Good afternoon! I wanted to share this solution with the community.
This is an example of a watch where you need to run two searches against the same data index looking for two different strings (such as "ERROR" and "TIMEOUT"). Then in the condition you need to trigger a notification alert only if the first search returns results and the second one does not.
Scenario:
You harvest application logs for a critical business application.
Inside of these logs there are entries identifying payment processing connection occurrences, denials, approvals, as well as connection timeouts.
Each log entry is a single line.
You need to create an alert to look for the last 10 minutes of log data for timeout errors as well as missing payment approvals within the same time.
Creating an alert for timeouts is simple enough. But in this case, it is possible that there were only a few seconds where timeouts were seen and before and after the timeouts payment processing appears to be normal, hence an alert isn't needed. In this scenario you want to avoid false alerts especially if the issue seemed to have resolved itself and a full outage did not occur.
In order to build this watch, we will use the CHAIN input to run the two individual searches, then we will use a simple painless script as logic for the condition.
Here is the example:
{
"trigger": {
"schedule": {
"interval": "10m"
}
},
"input": {
"chain": {
"inputs": [
{
"first": {
"search": {
"request": {
"search_type": "query_then_fetch",
"indices": [
"your_appl_logs-*"
],
"types": [],
"body": {
"query": {
"bool": {
"must": [
{
"query_string": {
"query": "\"statusCode\\\":timeout\""
}
},
{
"range": {
"@timestamp": {
"gte": "now-10m"
}
}
}
]
}
},
"_source": [
"message"
]
}
}
}
}
},
{
"second": {
"search": {
"request": {
"search_type": "query_then_fetch",
"indices": [
"application_logs-*"
],
"types": [],
"body": {
"query": {
"bool": {
"must": [
{
"query_string": {
"query": "\"statusCode\\\":approved\""
}
},
{
"range": {
"@timestamp": {
"gte": "now-10m"
}
}
}
]
}
},
"_source": [
"message"
]
}
}
}
}
}
]
}
},
"condition": {
"script": {
"source": "return ctx.payload.first.hits.total > 0 && ctx.payload.second.hits.total == 0",
"lang": "painless"
}
},
"actions": {
"email_users": {
"email": {
"profile": "standard",
"attachments": {
"copy_of_search_results.txt": {
"data": {
"format": "json"
}
}
},
"priority": "high",
"to": [
"support@piedpiper.com"
],
"subject": "ELASTIC STACK ALERT: Payment processing issues in Application!",
"body": {
"html": "<b>--Alerts Notification Details--</b><br>This alert triggered because a total of <b>{{ctx.payload.first.hits.total}}</b> timeout logs and <b>{{ctx.payload.second.hits.total}}</b> payment approvals were found in the application within the last ten minutes!<br><br><b>ALERT NAME:</b> {{ctx.watch_id}}<br><b>Link to Kibana Dashboard:</b> https://your.secure.link.here"
}
}
}
},
"throttle_period": "1h"
}
As you can see this is a very simple rule to achieve a better alert. The concepts should be easy to understand as well.

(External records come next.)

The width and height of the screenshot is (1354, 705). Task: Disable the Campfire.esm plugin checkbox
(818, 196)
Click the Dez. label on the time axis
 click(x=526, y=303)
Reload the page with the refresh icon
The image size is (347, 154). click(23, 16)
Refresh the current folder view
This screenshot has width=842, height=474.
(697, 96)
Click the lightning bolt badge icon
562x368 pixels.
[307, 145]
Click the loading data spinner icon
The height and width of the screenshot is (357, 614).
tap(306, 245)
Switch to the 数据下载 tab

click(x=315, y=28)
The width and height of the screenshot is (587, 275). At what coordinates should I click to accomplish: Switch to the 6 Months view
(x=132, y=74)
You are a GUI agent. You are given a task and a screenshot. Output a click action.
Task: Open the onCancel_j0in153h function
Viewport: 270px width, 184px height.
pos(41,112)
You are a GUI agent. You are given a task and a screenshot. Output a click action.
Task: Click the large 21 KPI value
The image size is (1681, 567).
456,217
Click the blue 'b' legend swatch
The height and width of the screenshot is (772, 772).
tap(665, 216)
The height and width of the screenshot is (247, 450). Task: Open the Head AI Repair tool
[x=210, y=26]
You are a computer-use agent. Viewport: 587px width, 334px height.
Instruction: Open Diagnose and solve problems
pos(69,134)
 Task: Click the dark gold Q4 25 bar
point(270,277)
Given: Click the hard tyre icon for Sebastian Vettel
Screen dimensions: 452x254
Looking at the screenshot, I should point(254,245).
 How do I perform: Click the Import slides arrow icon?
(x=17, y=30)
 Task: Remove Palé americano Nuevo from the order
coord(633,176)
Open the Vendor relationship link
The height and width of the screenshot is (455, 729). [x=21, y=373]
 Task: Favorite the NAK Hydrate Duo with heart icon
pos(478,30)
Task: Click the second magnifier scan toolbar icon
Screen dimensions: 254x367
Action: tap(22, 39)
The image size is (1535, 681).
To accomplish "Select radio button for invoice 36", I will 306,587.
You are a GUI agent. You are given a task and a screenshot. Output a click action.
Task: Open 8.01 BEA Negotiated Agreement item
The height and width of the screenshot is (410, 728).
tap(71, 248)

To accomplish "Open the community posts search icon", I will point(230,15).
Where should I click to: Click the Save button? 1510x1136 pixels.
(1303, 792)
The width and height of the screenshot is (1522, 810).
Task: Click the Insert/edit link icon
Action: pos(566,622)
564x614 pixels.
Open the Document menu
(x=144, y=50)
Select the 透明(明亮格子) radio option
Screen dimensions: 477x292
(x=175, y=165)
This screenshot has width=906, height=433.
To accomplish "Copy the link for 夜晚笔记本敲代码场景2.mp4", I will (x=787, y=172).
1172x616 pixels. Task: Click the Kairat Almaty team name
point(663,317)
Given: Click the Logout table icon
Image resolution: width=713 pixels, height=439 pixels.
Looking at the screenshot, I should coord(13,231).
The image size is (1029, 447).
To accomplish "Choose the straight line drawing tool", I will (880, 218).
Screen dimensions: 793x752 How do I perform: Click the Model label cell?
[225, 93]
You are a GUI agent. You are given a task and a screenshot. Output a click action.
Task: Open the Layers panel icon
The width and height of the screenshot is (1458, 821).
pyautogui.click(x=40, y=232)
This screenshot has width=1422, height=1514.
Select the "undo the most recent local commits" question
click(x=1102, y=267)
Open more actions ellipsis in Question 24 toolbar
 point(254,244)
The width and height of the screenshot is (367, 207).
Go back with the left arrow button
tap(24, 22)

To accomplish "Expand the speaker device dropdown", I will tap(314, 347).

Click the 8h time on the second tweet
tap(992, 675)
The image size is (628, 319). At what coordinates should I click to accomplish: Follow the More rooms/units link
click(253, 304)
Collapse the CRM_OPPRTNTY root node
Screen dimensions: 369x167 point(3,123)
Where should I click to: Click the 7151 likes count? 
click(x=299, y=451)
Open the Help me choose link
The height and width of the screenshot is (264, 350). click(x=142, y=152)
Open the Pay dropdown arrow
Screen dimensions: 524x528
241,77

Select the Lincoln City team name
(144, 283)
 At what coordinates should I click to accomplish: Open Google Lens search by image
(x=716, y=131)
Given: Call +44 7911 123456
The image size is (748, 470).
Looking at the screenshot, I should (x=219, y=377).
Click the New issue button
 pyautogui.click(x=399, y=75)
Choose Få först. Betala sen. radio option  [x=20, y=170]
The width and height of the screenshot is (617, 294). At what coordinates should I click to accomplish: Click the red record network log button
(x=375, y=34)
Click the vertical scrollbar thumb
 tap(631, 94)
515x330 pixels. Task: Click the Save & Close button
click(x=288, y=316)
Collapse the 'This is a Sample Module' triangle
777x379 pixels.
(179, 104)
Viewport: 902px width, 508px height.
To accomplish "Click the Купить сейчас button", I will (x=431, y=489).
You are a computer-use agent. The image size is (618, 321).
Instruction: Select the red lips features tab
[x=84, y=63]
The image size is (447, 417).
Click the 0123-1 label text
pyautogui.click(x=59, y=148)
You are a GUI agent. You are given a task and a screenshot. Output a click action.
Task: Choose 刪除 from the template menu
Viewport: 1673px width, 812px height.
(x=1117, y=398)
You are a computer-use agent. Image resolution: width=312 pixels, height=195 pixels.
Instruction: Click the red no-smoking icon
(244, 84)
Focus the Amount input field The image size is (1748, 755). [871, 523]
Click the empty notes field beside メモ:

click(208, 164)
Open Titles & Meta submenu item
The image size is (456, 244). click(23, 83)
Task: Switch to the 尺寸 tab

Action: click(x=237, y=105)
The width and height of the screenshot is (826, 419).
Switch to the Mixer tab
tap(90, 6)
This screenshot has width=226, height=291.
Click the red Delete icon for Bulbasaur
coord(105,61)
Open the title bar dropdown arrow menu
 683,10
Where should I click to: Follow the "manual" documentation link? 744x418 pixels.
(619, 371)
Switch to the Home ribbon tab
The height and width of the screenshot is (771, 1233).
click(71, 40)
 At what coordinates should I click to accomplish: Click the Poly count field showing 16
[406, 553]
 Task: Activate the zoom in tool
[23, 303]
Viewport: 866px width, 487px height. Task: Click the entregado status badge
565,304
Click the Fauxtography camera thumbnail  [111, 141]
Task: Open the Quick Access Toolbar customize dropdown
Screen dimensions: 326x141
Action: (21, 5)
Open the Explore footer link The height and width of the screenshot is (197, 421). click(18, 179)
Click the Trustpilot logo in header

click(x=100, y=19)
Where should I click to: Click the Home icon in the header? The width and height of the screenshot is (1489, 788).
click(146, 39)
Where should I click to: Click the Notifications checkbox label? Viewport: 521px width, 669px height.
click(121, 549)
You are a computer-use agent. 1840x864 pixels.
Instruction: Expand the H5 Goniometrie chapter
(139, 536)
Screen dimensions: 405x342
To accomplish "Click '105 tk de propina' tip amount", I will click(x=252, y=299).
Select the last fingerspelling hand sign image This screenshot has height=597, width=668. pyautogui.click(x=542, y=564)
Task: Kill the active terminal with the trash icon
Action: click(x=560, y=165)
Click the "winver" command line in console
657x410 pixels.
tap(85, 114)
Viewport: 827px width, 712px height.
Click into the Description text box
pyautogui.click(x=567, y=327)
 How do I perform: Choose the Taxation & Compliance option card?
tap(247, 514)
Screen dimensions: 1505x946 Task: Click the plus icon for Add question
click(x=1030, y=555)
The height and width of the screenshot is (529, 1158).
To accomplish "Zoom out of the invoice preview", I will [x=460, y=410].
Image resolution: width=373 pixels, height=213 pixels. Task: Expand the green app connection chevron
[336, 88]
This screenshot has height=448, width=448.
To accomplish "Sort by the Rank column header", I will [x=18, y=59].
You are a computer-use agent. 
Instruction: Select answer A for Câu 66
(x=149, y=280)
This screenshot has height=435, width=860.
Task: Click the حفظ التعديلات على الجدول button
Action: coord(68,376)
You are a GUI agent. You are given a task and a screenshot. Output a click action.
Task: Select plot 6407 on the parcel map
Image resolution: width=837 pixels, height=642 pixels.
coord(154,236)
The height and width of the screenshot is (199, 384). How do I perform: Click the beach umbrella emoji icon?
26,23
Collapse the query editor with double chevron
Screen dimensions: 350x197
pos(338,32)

So how else could this alert example be adapted?
One way to adapt this could have to do with needing to alert based on a specfic level of errors in different indices.
Let's say that there is an error type in an application 'A' log, then another error type in application 'B' that correlates to first error found in application 'A'. And each application log has it's own data index. You could adapt this example to search each individual index for the correlation then alert based on the condition for each result!
I hope this helps others in the community. Happy New Year!
- Joey D